Промышленному пролетариату во всех странах жилось несладко, но в России к нищенской оплате труда прибавлялось полное бесправие. Заводчики и фабриканты часто обходились с рабочими, как с крепостными. Это по большей части и были вчерашние крепостные, но, оторванные от земли, патриархальной семьи, крестьянской общины, они ощущали и вели себя иначе. Чем меньше человек связан, тем он свободней – в этом «Коммунистический манифест» был совершенно прав.
Первые рабочие волнения начались еще в шестидесятые годы. В семидесятые они иногда достигали довольно значительных размеров. Например, в 1872 году в неполитической стачке на Кренгольмской мануфактуре участвовало пятьсот человек.
В восьмидесятые годы рабочие беспорядки становятся обычным явлением. За десятилетие их произошло около ста семидесяти. Причиной обычно становилось понижение зарплаты или штрафование, то есть никаких политических требований еще не выдвигалось. Власти как правило реагировали на частный конфликт между работодателями и наемными работниками как на бунт: нагайками, штыками, арестами и ссылками.
В январе 1885 года на огромной Никольской мануфактуре, принадлежавшей текстильному фабриканту Тимофею Морозову, произошли волнения такого масштаба, что пришлось вмешиваться государю императору.
Стачка разразилась из-за того, что зарплату все время понижали, да еще до половины высчитывали под видом штрафов.

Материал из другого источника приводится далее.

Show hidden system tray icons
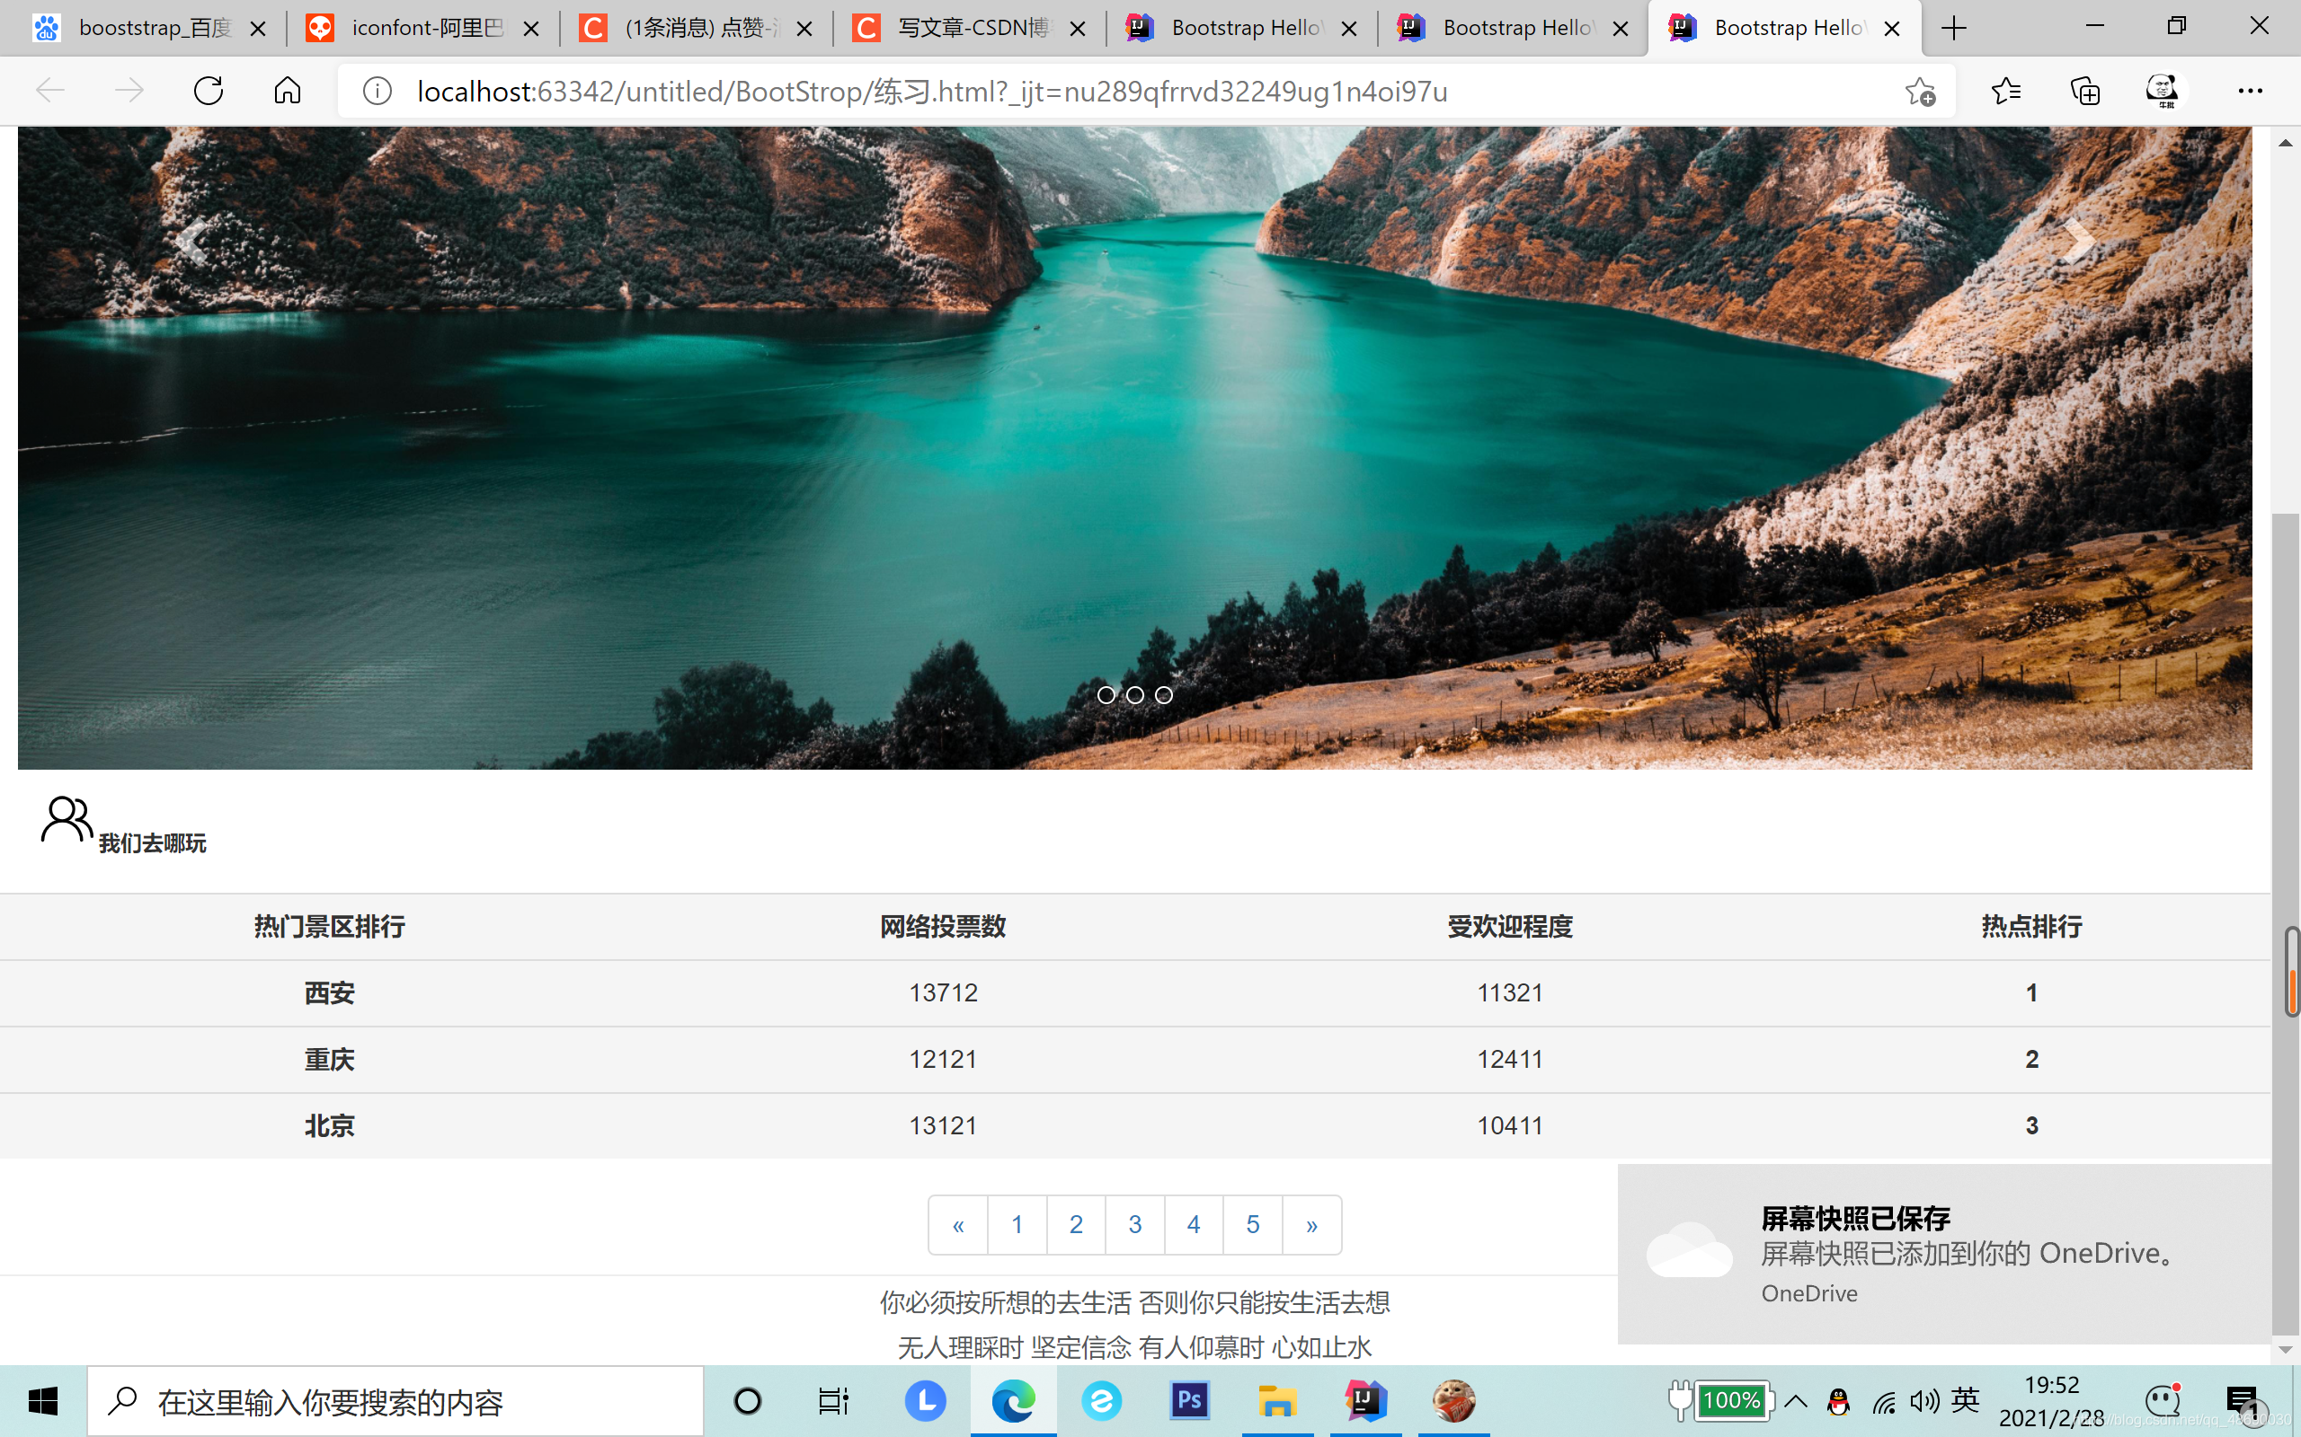Viewport: 2301px width, 1437px height. pos(1796,1401)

Из 11 тысяч рабочих в забастовке приняли участие больше двух третей. Особенно власти были встревожены согласованностью действий забастовщиков. После первого столкновения с солдатами (а их прибыло целых два батальона) толпа не присмирела, а выдвинула пакет требований, призванных ограничить произвол администрации. Это было новое и тревожное событие. Царь лично приказал проявить твердость. Что-что, а это местное начальство умело. Бараки, где проживали рабочие, были окружены войсками, шестьсот человек арестовали, остальных погнали к станкам насильно.
Но победы над стачкой не получилось. Правота рабочих была настолько очевидна, что суд присяжных оправдал всех обвиняемых.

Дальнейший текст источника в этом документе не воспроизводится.